The virus also wiped out the Yambuku hospital’s medical staff. (Medical people go first.) By the end of September, two-thirds of the staff were dead or dying, and the hospital closed down. A critically ill Belgian nun who was a nurse at the hospital, Sister M.E., was flown to Kinshasa, the capital of Zaire, with another nun, Sister E.R., who nursed her. Sister M.E. was admitted to the Ngaliema Hospital, and she died there shortly afterward. Sister E.R. then became ill and died. Then a Zairian nurse at Ngaliema Hospital, identified as M.N., developed fever and bleeding. She had cared for Sister M.E.; she herself would soon die. While M.N. was incubating the virus, she had had face-to-face contact with several dozen people in the city of Kinshasa. The virus seemed about to start an explosive chain of lethal transmission in Kinshasa, a poor, crowded city with a population of two million, where the virus might go off like a bonfire. This epidemiological possibility triggered a panic in European capitals. Kinshasa has direct air links to Europe, and European governments contemplated blocking flights from Kinshasa. The World Health Organization feared that the nurse M.N. might be the vector for a worldwide pandemic. The Zairian government ordered its army to seal off the Bumba Zone with roadblocks, and all radio contact with the province was lost. Bumba had dropped off the earth, into the silent heart of darkness.
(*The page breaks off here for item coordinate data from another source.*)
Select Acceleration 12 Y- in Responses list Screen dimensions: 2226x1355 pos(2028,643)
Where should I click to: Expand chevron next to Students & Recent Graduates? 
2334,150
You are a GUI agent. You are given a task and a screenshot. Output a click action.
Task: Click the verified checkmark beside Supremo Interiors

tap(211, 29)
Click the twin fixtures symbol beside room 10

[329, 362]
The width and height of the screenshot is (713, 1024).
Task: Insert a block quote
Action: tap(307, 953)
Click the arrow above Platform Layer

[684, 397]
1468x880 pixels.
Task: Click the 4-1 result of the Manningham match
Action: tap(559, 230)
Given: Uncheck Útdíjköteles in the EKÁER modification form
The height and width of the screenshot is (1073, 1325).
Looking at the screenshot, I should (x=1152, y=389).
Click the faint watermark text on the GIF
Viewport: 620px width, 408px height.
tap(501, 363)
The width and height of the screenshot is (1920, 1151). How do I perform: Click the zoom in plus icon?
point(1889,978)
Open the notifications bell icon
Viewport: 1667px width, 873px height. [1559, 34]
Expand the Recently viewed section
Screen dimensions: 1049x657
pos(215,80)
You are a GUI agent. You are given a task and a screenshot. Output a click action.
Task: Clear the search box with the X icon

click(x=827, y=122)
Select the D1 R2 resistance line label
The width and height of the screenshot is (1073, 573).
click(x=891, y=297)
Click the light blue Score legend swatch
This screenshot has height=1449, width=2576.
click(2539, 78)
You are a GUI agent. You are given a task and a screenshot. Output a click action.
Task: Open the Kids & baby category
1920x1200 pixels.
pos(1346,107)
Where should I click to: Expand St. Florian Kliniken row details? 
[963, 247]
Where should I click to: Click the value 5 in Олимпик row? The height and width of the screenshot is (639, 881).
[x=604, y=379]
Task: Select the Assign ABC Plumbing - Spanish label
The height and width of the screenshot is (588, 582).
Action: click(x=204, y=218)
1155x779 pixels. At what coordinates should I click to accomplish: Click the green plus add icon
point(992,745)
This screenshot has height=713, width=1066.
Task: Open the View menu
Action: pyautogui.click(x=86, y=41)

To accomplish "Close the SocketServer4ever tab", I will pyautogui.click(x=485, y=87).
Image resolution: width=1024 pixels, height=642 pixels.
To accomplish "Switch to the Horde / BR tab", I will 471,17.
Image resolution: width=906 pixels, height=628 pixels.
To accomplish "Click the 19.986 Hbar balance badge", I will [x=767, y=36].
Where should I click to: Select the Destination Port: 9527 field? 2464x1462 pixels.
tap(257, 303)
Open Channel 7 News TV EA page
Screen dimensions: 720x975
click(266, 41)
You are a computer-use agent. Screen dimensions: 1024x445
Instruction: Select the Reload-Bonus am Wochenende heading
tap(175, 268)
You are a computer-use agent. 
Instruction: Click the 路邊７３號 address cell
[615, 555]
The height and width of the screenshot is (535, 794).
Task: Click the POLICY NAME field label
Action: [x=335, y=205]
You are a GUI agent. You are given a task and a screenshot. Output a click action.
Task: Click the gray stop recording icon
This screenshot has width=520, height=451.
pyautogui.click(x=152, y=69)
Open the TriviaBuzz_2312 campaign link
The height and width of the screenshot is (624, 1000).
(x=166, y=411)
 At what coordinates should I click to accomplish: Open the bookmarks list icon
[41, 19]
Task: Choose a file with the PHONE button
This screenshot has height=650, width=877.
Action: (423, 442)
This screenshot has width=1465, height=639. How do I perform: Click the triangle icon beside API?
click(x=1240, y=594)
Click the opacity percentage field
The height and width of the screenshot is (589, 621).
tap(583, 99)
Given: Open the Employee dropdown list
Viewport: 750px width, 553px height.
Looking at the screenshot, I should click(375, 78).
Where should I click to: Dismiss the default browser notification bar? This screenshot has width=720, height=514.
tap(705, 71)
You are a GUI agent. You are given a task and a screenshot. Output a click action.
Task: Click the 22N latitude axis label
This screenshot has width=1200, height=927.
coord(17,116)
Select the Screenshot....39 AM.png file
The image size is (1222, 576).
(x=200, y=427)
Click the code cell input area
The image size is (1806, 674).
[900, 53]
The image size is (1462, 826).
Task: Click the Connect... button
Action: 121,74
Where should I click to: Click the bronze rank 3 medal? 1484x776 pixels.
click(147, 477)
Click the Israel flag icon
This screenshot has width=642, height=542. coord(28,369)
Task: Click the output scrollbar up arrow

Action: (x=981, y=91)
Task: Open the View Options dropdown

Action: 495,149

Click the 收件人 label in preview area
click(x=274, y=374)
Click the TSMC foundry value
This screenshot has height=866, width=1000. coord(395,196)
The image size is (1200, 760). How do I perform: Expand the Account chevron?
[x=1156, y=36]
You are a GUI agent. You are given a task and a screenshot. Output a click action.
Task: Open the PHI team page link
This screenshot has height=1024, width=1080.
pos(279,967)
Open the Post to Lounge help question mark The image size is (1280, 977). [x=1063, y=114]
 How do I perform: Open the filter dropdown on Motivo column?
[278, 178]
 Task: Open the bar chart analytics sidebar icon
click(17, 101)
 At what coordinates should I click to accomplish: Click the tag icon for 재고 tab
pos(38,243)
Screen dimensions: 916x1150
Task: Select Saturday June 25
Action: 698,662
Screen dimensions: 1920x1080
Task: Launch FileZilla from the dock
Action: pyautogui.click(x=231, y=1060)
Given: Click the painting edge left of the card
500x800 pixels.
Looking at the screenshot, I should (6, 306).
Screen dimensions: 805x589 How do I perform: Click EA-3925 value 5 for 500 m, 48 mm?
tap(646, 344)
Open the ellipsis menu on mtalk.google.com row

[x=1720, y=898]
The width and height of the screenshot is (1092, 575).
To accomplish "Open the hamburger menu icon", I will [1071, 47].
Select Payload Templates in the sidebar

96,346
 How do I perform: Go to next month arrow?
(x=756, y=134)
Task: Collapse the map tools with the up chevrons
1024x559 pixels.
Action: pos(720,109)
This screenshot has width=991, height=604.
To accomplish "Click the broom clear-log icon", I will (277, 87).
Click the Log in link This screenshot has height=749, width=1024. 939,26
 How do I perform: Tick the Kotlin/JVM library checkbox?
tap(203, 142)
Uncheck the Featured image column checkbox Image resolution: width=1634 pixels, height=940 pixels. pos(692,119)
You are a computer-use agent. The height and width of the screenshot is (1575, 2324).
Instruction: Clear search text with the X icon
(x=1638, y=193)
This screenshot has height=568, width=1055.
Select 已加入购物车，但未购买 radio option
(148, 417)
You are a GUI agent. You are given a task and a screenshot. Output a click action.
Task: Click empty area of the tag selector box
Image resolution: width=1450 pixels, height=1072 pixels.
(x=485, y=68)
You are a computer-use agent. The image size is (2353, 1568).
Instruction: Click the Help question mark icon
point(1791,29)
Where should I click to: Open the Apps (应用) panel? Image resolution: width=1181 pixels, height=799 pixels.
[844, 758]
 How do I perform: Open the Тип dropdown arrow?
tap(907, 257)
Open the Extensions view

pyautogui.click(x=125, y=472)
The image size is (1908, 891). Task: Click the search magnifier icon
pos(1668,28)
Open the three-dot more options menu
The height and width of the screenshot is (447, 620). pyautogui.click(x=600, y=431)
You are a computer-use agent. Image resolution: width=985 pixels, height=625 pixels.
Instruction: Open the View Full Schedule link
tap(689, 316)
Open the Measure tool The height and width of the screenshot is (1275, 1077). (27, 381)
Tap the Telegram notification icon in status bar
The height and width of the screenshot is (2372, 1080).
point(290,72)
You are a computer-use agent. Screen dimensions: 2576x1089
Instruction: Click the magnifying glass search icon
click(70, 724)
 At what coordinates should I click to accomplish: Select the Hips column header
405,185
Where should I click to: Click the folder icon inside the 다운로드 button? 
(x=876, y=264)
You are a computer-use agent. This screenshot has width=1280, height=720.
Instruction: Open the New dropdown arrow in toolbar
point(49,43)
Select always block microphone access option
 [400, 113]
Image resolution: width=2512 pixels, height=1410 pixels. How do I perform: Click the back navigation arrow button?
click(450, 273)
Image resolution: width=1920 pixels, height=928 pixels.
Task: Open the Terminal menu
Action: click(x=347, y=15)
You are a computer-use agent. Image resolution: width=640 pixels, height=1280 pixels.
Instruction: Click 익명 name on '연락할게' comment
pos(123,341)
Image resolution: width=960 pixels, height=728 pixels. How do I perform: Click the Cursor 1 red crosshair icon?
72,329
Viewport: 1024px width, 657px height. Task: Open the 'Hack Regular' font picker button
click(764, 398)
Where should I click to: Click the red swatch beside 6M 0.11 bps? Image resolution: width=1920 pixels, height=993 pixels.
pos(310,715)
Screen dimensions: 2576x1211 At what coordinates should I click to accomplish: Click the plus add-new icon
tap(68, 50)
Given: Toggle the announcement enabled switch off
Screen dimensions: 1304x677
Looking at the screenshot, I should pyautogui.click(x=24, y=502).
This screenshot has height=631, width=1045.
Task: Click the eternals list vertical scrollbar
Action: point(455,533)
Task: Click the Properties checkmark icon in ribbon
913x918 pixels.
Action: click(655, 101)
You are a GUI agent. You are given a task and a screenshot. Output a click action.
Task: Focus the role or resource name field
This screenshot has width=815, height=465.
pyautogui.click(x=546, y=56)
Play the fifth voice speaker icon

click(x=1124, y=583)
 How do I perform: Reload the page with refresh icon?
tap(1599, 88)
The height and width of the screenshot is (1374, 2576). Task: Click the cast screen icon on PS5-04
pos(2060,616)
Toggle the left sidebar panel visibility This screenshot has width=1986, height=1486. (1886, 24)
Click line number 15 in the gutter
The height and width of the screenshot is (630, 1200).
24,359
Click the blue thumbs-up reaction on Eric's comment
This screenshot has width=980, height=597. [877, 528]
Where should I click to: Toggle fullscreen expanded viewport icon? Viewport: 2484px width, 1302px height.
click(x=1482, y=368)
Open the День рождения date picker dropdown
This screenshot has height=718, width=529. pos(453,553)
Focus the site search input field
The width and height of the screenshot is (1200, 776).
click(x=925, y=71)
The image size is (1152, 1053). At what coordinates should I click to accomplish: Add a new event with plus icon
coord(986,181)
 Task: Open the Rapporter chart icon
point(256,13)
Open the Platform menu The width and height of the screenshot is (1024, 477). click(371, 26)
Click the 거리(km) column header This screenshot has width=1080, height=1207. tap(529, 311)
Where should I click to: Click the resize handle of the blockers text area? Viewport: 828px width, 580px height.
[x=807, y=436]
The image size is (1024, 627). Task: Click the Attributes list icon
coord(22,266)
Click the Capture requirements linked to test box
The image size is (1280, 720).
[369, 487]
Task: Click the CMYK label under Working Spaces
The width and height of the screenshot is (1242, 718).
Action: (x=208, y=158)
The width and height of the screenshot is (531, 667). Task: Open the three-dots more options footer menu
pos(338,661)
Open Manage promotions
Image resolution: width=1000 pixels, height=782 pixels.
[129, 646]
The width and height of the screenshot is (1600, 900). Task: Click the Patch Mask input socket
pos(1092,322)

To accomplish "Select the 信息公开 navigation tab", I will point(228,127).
Out of Bumba came some tubes of blood, and from Sudan came some vials of serum. A few of the samples ended up in Atlanta, Georgia, at the Centers for Disease Control, where a team headed by Karl M. Johnson isolated the Ebola River virus for the first time. Key members of the team were Frederick A. Murphy, who is an expert in the electron microscope, and Patricia A. Webb, a virologist. (She was married to Karl Johnson at the time.) The team started to grow the virus in cultures of monkey cells, and Murphy began looking at the cells in his microscope. On October 13th, Webb telephoned her husband, Johnson, and said to him, “Karl, you’d better come quick to the lab. Fred has harvested some cells, and they’ve got worms.” The virus looked like Marburg, but Johnson found that it didn’t react to Marburg antibodies. Therefore it was a new virus. Karl Johnson and his team had performed what is known as the first isolation and characterization of the agent—they had got it to replicate, and they had proved it was something new. (Teams at the Microbiological Research Establishment in Porton Down, England, and at the Institute for Tropical Medicine in Antwerp, Belgium, had isolated the virus, too, but they didn’t know what it was.) Johnson’s team had earned the right to name the organism. They named it Ebola.
I learned that Johnson could be reached at a fax number in Big Sky, Montana, so I sent him a fax, in which I said that Ebola virus fascinated me. My fax machine emitted this reply:
Mr. Preston:
Unless you include the feeling generated by gazing into the eyes of a waving confrontational cobra, “fascination” is not what I feel about Ebola. How about shit scared?
The richest trout river in America may be the Bighorn, a green, muscular river in Montana that flows out of the Bighorn Mountains into grassland, and is lined with cottonwoods. One recent day in October, the brown trout were spawning in the Bighorn, and the cottonwoods had turned yellow and rattled in a south wind. Standing waist-deep in a mutableslick of the river, wearing sunglasses, with a cigarette hanging from the corner of his mouth and a fly rod in his hand, Karl Johnson ripped his line off the water and laid a cast upstream. Johnson is a great figure in the history of virology; he trained an entire generation of field virologists at a tropical laboratory called MARU, which he ran in Panama. “I’m so glad nature is not benign,” he said. He studied the water, took a step downstream, and whipped another cast. “But on a day like today, we can pretend nature is benign—all monsters and beasts have their benign moments.” Johnson was a member of a World Health Organization team that went to Kinshasa to try to contain the Ebola virus. “When we got to Kinshasa, the place was an absolute madhouse. There was no news coming out of Bumba province, no radiocontact. We knew it was bad in there, and we knew we were dealing with something new. We didn’t know if the virus could be spread by droplets in the air, somewhat like influenza. If Ebola had easily spread through the air, the world would be a very different place today.”
“How so?”
“There would be a lot fewer of us. It would have been exceedingly difficult to contain that virus if it had had any major respiratory component.”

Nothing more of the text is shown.